→ Problem details:
Please report every line of the listing below that has the word "Given" in it.

→ Data provided:
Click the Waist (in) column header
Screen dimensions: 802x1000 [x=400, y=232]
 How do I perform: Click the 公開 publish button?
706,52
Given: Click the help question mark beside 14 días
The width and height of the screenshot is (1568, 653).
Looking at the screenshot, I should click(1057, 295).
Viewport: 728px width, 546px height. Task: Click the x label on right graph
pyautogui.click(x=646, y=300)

---

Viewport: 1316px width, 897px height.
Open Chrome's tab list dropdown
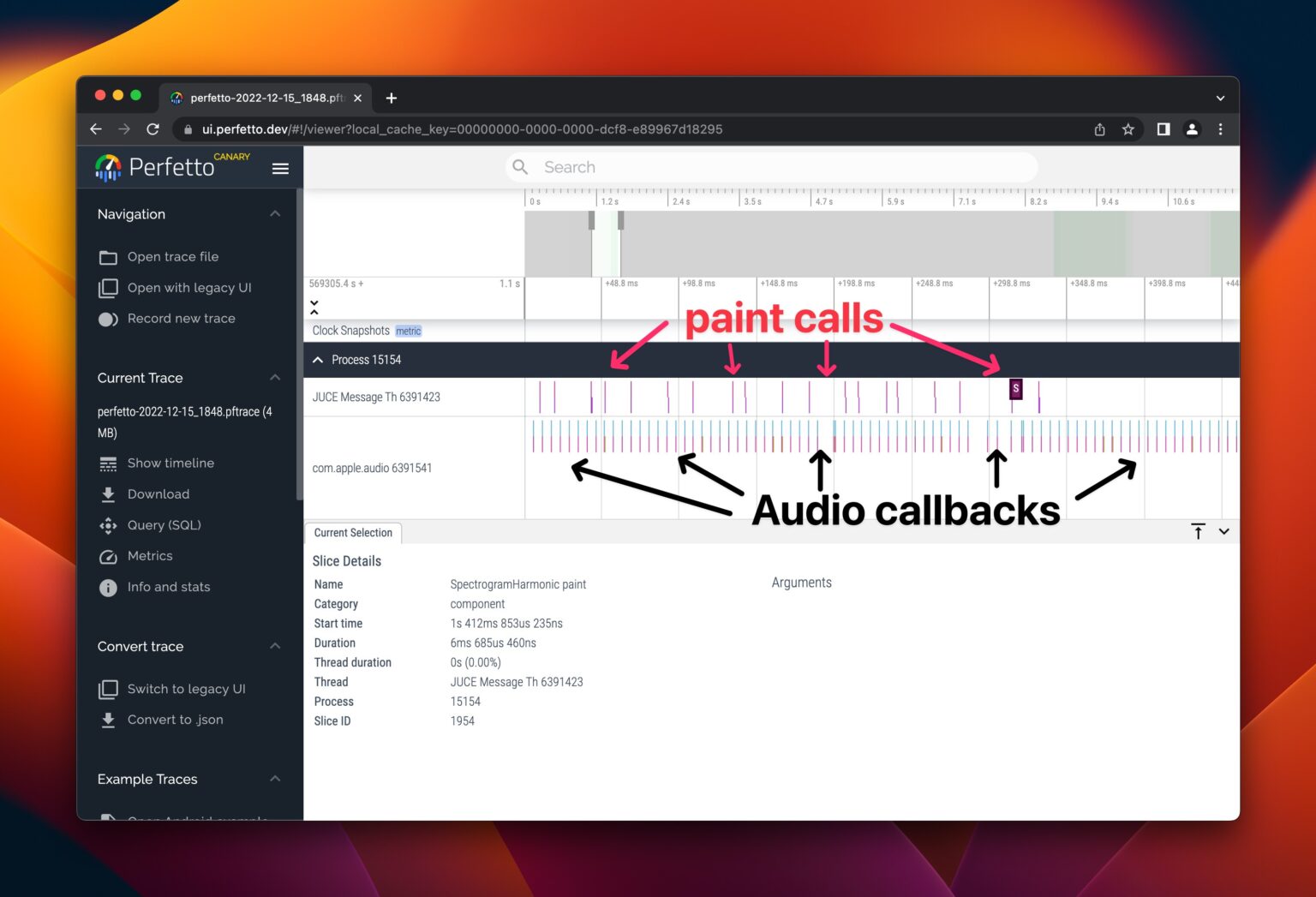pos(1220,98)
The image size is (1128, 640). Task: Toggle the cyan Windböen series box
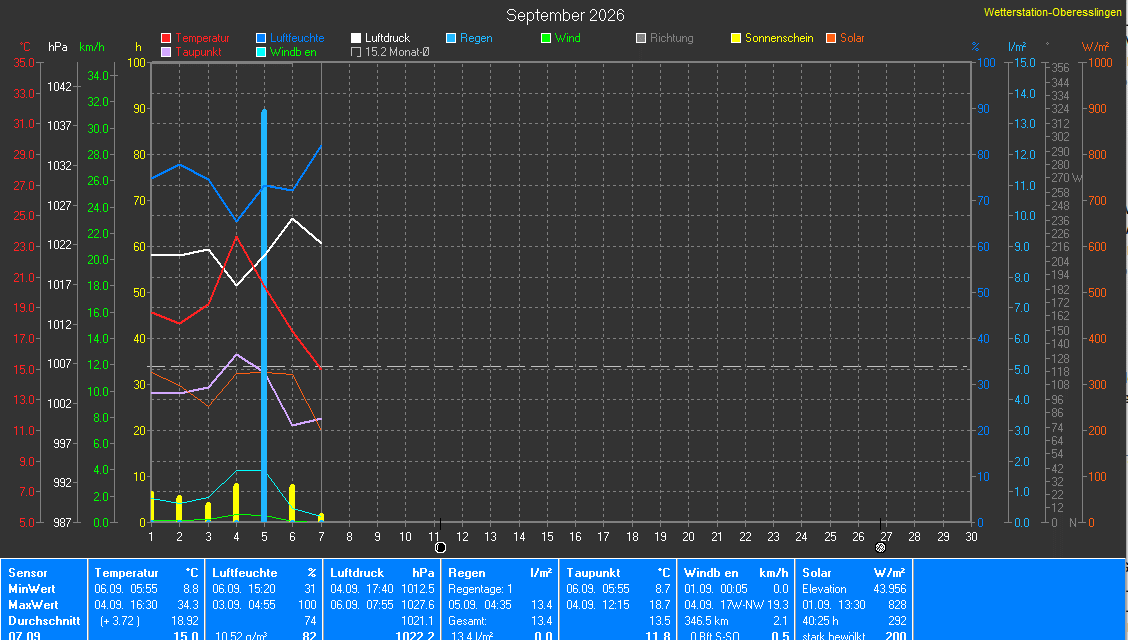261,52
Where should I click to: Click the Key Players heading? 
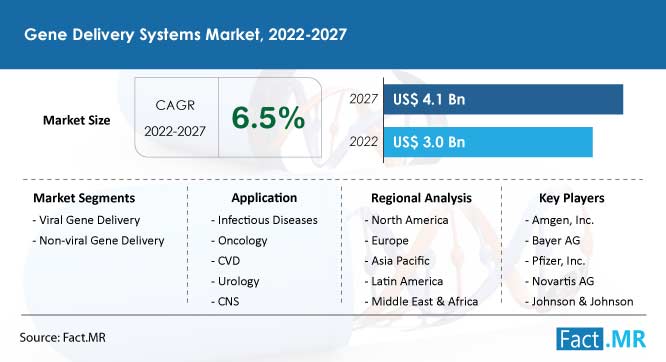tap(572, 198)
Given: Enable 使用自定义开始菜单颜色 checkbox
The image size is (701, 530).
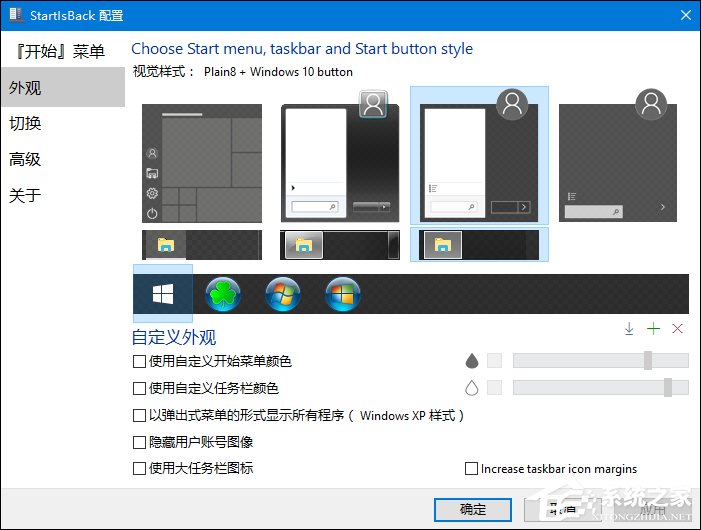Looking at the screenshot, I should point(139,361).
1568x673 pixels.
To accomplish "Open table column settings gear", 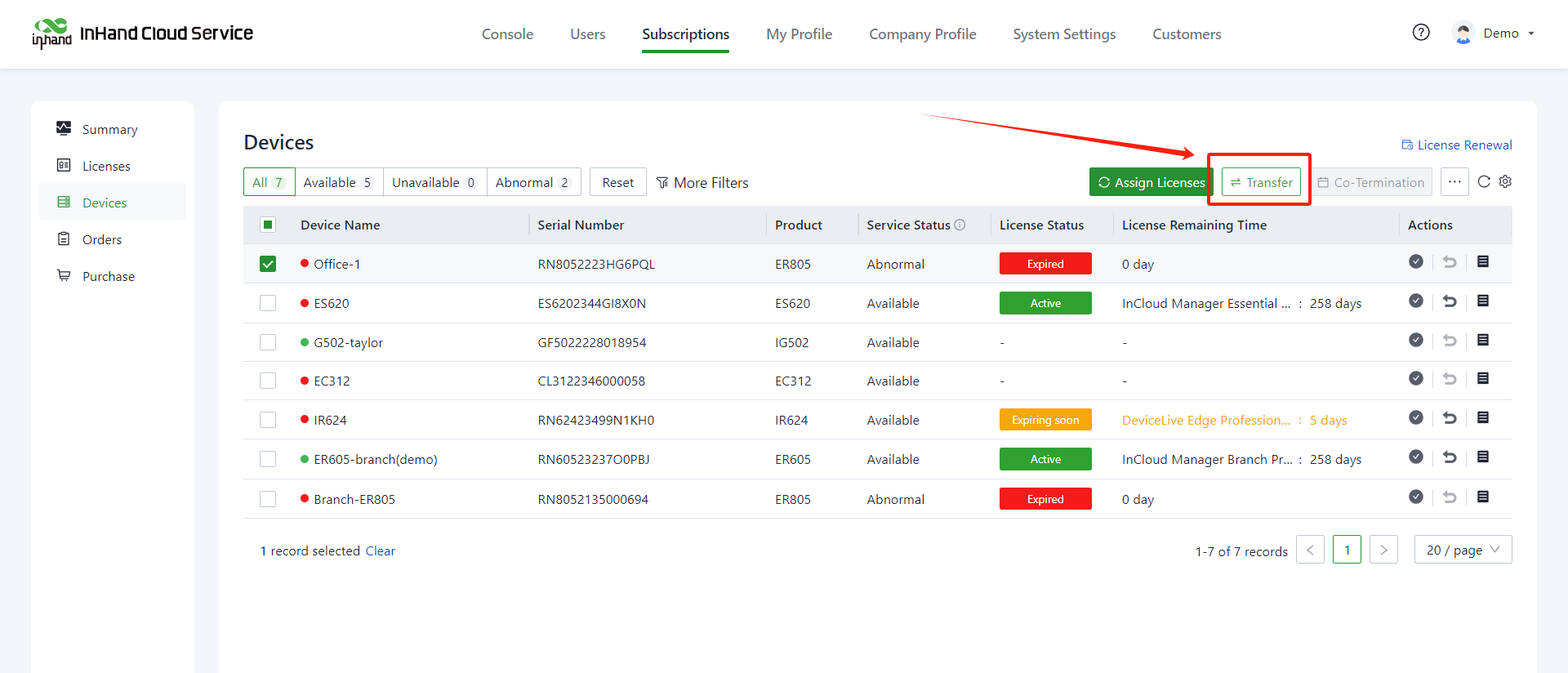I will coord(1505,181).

→ Response to the task:
Given: Click the help question mark beside 14 días
Given: Enable 使用自定义开始菜单颜色 checkbox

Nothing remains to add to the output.